Screen-element location items

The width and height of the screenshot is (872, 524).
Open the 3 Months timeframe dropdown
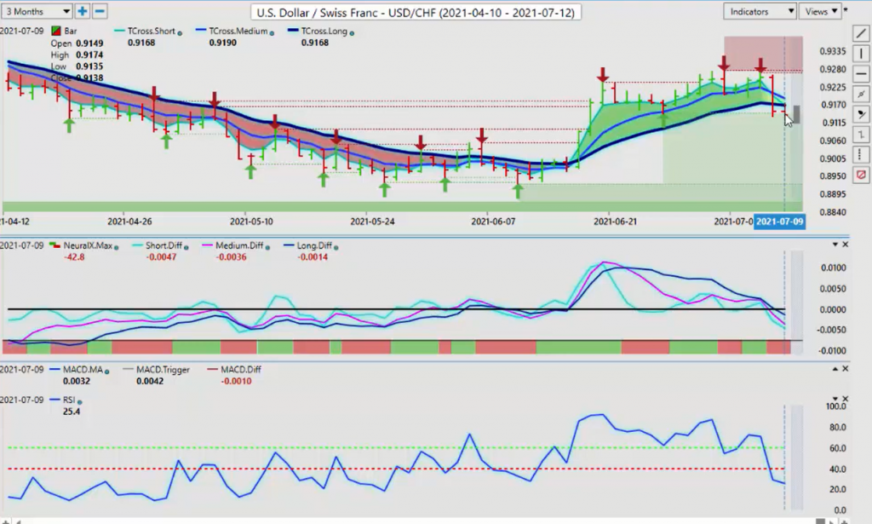click(x=37, y=11)
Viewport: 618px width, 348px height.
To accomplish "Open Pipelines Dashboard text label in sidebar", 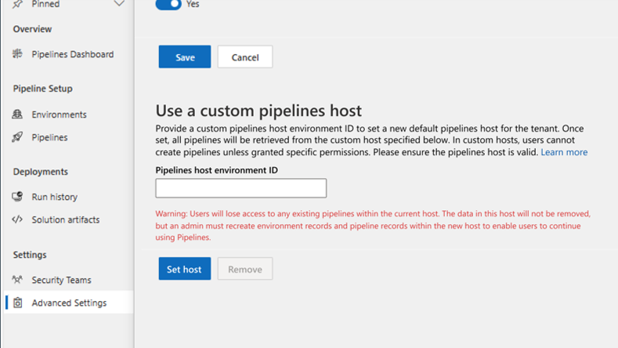I will (x=73, y=54).
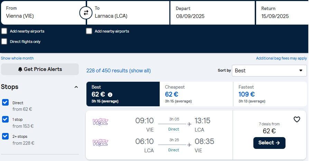Click the return flight Wizz Air logo
The width and height of the screenshot is (309, 161).
(100, 142)
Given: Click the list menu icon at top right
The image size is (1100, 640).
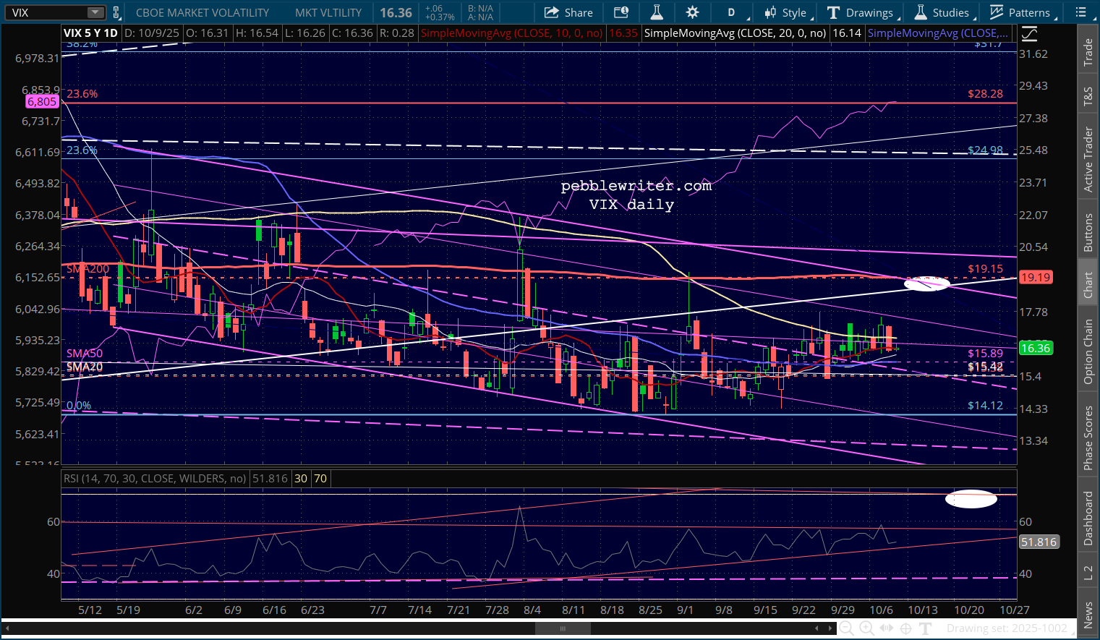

To do:
Pick out every line of the items above that contains the string "screenshot", matching case exactly, and copy each such line.

Full answer:
The width and height of the screenshot is (872, 524).
The width and height of the screenshot is (309, 161).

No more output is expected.